EXERCISE GOAL:
Answer these about the cod fishing report below, numbering your answers to match:
1. Which town did they drive through on Friday while stopping at tackle shops?
2. What fish did Craig catch on the lure he was given?
3. How long was the writer's first cod?

TEXT SECTION:

--------------------------------

# QLD/NSW Border, Cod Fishing with Steven M and Junglefisher



## Nativeman

Folks

I had never caught a cod as I have mostly fished bass and saltwater from my kayak so I knew I had to give it a go eventually as Steven M was making regular trips south to hit the border rivers in search of some green fish. So Steven and I planned a trip some time ago to hit the border rivers this weekend.

We made our way down Friday through Warwick stopping at a few tackle shops to check out some lures on the way. We had planned to go down through Stanthorpe and on to Glenlyon Dam to check out the three rivers down that way but Steven had a call from Junglefisher who had caught some fish down Texas way so the plan was changed to go there directly as we had planned to fish there today.

We fished the river below the weir at Texas in the arvo with Junglefisher who we met at the launch point. He promptly asked me about my lures and I gave him one to try. Their were high expectations for this section of the river but it did not happen. Craig who tied my lure on straight away proceeded to catch a yella on it, I dropped a fish after a 5 second run and Steven had several hits and misses. In any case it was a top afternoon fishing along side Steven and Craig.

*The Launch Spot*









*Craig fishing on the river*









*Craig hooked up onto small yella on my Tangle lure*

















*Steven catching the last of the sunlight on Friday*









We finished the session, and went up and checked out Craig's property before driving into Gundy for the night for some tucker and a warm bed, cabin style. Saturday morning, we were up early and Steven drove back out towards Texas and we launched upstream of the weir. It was bloody cold, I had thermals and 4 layers on and feet with no feelings, good for my plantar fasciitis(sore heel). We made our way downstream, the fishing was slow but later in the morning when it was a bit warmer the fish came on the bite too. Craig met up with us again after he slept in and not long after that I was onto my first ever cod. Steven was the perfect guide, showing me the spots and the technique for me to secure my first ever cod and the best thing I caught it on my own lure again, the Tangle...looked like a legal as it was a fatty but went 56cm, I'm still a happy fella

*Steven fishing a root ball on Saturday Morning*









*My first ever Cod in the net hooked on the Tangle Lure*









*I'm one happy fella*









It seemed the pressure was off then for Steven as all he wanted was to get me onto my first cod, he had given me the instructions, passed on some techniques and let me fish all the good snags first. Not long after Steven was onto his first of many and it was great to see.

--------------------------------

GIVEN MATERIAL:
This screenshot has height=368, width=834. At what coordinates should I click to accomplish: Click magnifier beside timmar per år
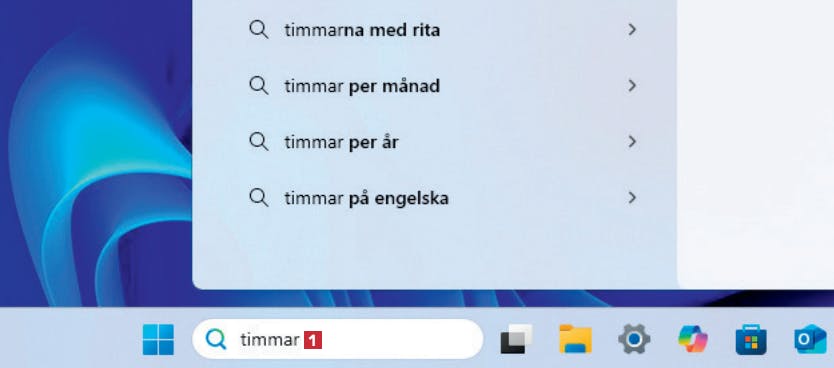[x=258, y=142]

--------------------------------

FINISHED EXERCISE:
1. Warwick
2. A yella
3. 56cm